G.G.: La Bolsa sube si los indicadores son magros, porque significa que la caballería de la Fed viene al rescate. Y si los indicadores repuntan, y la economía se recompone, la Bolsa también sube, por razones obvias.
P.: No importa que llueva y truene, o que salga el sol, la Bolsa nunca se moja.
G.G.: Para quienes pensaron que la Fed ya no tenía munición en su arsenal, vaya como contraprueba esta inyección inesperada de confianza. Pero la Fed no hace milagros. Puede proveer un bálsamo, distender las condiciones financieras, reinstalar el optimismo. No obstante, su propia credibilidad estará en la picota si los precios de los activos vuelan y, aun así, se arruinan la economía y los negocios. Tarde o temprano habrá que rendir cuentas.
P.: No hay almuerzo gratis.
G.G.: No. Aunque, es verdad, se los puede financiar a plazo.
P.: El lado positivo es que lleva tiempo corroborar el efecto de una nueva ronda de estímulo monetario. No era fácil recuperar la confianza de los mercados financieros, lo admito, pero se logró. Y con ello hay crédito sobre la marcha de la economía. Quiero decir, un margen de tolerancia para afrontar las adversidades próximas.
G.G.: No dé más vueltas. ¿Quiere mi opinión? Podemos afrontar un repliegue de la Bolsa en octubre, máxime si hay contratiempos en el mercado laboral o en los balances de la banca. Recordará que el rally de las acciones comenzó el mismo 1 de septiembre. Y de la mano de las acciones de bancos.
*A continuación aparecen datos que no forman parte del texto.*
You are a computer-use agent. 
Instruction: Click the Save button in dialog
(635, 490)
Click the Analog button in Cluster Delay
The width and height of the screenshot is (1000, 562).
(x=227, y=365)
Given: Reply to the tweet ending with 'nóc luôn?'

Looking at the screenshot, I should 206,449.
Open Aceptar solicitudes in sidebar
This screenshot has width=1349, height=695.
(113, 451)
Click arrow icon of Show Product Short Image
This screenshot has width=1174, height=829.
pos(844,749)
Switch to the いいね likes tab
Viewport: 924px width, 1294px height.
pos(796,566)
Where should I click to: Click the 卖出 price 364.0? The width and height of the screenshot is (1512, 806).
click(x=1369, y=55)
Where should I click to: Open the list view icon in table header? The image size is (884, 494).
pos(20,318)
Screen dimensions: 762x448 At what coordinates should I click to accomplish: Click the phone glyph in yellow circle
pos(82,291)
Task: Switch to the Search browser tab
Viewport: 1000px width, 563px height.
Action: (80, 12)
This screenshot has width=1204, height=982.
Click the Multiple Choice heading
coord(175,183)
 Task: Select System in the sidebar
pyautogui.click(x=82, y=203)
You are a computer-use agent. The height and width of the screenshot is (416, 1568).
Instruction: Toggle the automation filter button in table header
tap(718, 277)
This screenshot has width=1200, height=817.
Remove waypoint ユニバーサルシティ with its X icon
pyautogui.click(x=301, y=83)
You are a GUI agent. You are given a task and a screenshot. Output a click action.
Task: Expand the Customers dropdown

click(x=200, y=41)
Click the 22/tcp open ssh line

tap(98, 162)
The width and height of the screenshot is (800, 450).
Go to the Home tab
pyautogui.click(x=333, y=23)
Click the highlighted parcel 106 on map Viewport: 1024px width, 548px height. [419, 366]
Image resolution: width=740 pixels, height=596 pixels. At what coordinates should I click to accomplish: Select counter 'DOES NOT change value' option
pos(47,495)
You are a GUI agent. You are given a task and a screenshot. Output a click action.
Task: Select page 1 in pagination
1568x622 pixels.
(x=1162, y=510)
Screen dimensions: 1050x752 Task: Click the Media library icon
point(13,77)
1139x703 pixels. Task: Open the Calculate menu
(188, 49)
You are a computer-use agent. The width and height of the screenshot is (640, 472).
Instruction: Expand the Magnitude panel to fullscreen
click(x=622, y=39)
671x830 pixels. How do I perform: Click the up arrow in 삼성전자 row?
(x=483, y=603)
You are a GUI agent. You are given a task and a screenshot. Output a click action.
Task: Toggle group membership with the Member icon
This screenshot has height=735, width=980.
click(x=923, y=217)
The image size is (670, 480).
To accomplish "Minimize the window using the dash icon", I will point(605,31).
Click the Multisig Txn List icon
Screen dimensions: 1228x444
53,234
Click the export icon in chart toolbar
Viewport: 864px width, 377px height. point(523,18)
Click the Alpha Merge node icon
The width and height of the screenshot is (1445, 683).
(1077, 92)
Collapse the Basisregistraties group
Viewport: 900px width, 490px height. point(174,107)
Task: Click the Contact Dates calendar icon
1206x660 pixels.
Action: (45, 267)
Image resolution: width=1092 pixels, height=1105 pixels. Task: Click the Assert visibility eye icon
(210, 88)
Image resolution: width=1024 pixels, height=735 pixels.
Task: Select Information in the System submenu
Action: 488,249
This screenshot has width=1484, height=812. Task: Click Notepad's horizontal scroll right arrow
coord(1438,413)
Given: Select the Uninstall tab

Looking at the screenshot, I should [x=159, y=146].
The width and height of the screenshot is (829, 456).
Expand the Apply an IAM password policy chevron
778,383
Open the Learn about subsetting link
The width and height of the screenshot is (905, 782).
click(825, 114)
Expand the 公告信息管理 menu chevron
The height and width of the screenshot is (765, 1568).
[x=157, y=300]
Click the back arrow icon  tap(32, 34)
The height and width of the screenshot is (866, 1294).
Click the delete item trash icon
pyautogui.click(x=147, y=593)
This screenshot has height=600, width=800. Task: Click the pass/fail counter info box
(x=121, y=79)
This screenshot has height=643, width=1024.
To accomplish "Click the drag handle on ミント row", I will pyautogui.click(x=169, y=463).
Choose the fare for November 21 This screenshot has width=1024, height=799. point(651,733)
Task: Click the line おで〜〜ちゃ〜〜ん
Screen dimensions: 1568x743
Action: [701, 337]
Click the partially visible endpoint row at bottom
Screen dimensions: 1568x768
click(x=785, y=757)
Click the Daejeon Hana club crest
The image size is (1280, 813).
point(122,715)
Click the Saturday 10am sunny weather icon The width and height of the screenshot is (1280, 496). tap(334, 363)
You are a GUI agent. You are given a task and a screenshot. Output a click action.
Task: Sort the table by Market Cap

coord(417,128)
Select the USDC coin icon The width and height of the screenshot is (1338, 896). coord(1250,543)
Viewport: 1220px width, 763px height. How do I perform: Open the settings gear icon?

P.: Lo tengo muy presente. Se adelantaron a la difusión de la nueva normativa de capitales mínimos de Basilea III.
G.G.: Esa parte del rally zozobró. Los bancos ahora están en observación.
P.: ¿Algo grave? Se sabe de los problemas de Irlanda. Y que los bancos japoneses cotizan a valores mínimos históricos, más bajos que en los tiempos de la quiebra de Lehman. Pero había mucho entusiasmo con los bancos de los EE.UU. La mayoría cumple, al menos en el papel, con las exigencias de Basilea III. Y faltan ocho años para que entren en vigencia.
G.G.: Es pura incertidumbre, de cara a los balances. Y el paso al costado de las cotizaciones señala que prevalece el temor a alguna sorpresa desagradable. Se sabrá, para el 20 de octubre, cómo superaron el tercer trimestre. Hoy por hoy, ésa es la incógnita más importante. Si se despeja quedará libre el camino a un rally de fin de año mucho más soberbio todavía.